Dragon Inn

Chinese, 1992

Directed by Raymond Lee


Starring: Maggie Cheung, Briette Lin, Donnie Yen and Tony Leung Kai-Fai

88 minutes

Reviewed by Val Frost

Rating (a 1 – 6 scale): 4



Dragon Inn is a lonely desert outpost run by Jade (Cheung)—a hottie with a penchant for human flesh. She lures poor unsuspecting bastards up to her room with promises of hot sex, then before they have their pants unzipped, Jade kills them with "willow darts,” takes their money, then kicks them down a chute where the butcher chops them up for the house specialty, spicy meat buns. Jade and her comrades are thieves whose favors go to the highest bidder.

Enter Yau Mok Sau (Lin), disguised (as usual for Lin) as a man. She brings with her two children on the run from the evil East Chamber—a bunch of nasty Eunuchs who apparently want to take over the world; or at the very least all of China. Soon after their arrival, Chow Wai On (Leung Ka-Fai), Yau’s sweetie and East Chamber fugitive arrives. Jade sets her sites on Chow, not for meat but for sex and money.



In the midst of this triangle enters a bunch of East Chamber dudes on the look out for Chow. Tensions arise when the leader doesn’t know what Chow looks like, but suspicions are rampant.

Unbeknownst to most, Jade has a secret tunnel that runs out to the desert—a great getaway for any self-respecting fugitive. When Chow discovers this, he tries to persuade Jade to let him and his company use it to escape the East Chamber. His promise of marriage finally persuades her (Jade isn’t interested in marriage—only the honeymoon). It is during this intimate battle—Chow trying to get her to divulge the escape route, Jade trying to bed Chow—that all hell breaks loose at the Inn between the two factions. Adding to this is the arrival of the head Eunuch, Donnie Yen.

Chow’s company finally escapes into the tunnel with Jade and the house butcher, but are pursued into a sand storm by Tsau sin Yan (Yen), head honcho of the East Chamber. The final action battle is amazing with the camera running wildly though the sand tracking the three on one sword fight between Tsau, Yau, Chow and Jade.

Dragon Inn is less confusing than many other HK flicks, the story line is somewhat straightforward and the swordplay and wire-fu are fairly well done. The most important thing to remember when viewing HK cinema, especially if you are a newbie to the genre, is that you do not need to actually understand the plot in order to enjoy the film. HK filmmakers consider plot quite secondary to the action and actors (Which is why Crouching Tiger Hidden Dragon was a bit of a flop in Hong Kong; it was too plot driven for the audiences). In fact, I often don’t have the slightest idea of what’s going on in many of my favorite HK films!

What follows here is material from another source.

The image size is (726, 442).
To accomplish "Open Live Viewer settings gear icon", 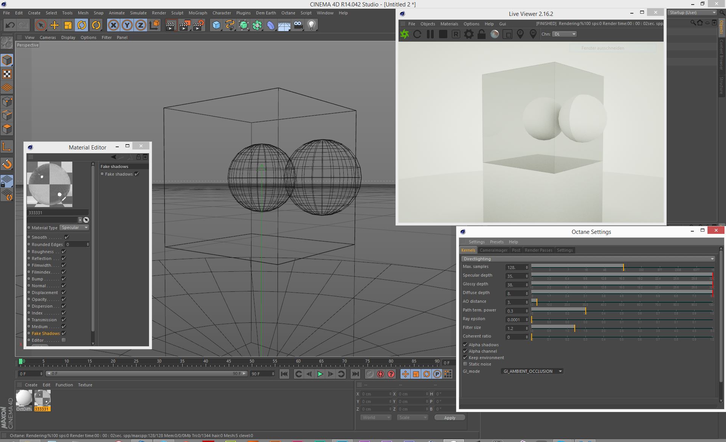I will point(469,34).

Maggie Cheung has the most to do in her role of Jade (a woman after money and, if she is lucky, a one-night stand). Her face aglow with desert sweat, her motivations clear, she has much more to work with than in the Jackie Chan films (i.e., Police Story 1, 2, and 3: Supercop—a series that allowed Western audiences to become acquainted with her for the first time), and bears the burden with energy, sex appeal, and humor.

Brigitte Lin is beautiful but is left with little to do after Ka-Fai arrives. Kai-Fai though is quite strong in the roll of Chow. Tall and handsome, he only feeds into Yau’s misery during his marriage to Jade. Donnie Yen, all gussied up with bright rouge (so we know he’s a eunuch I guess), makes a rather brief appearance in the beginning set up and then disappears until the final showdown in the sand. Once again, Mr. Yen’s talents have been wasted. Check out the magnificent Iron Monkey if you want to see what this fantastic actor and martial artist is capable of.



All in all, Dragon Inn captivated me; I mean, how many movies involve plot elements such as eunuchs and cannibalism? My favorite scene involved Cheung and Lin undressing one another in a slow motion wire-fu sequence. "What?” you say? My point exactly, one has to see it! The beginning is a little slow, but once the Inn is introduced, our attention is focused on Maggie Cheung and everything that swirls around her. The fight in the sandstorm at the end is thrilling (with a finale that is both surprising and shocking!) if all too quick, but Dragon Inn serves as both a fun film for HK film lovers and as an excellent introduction for people new to the genre.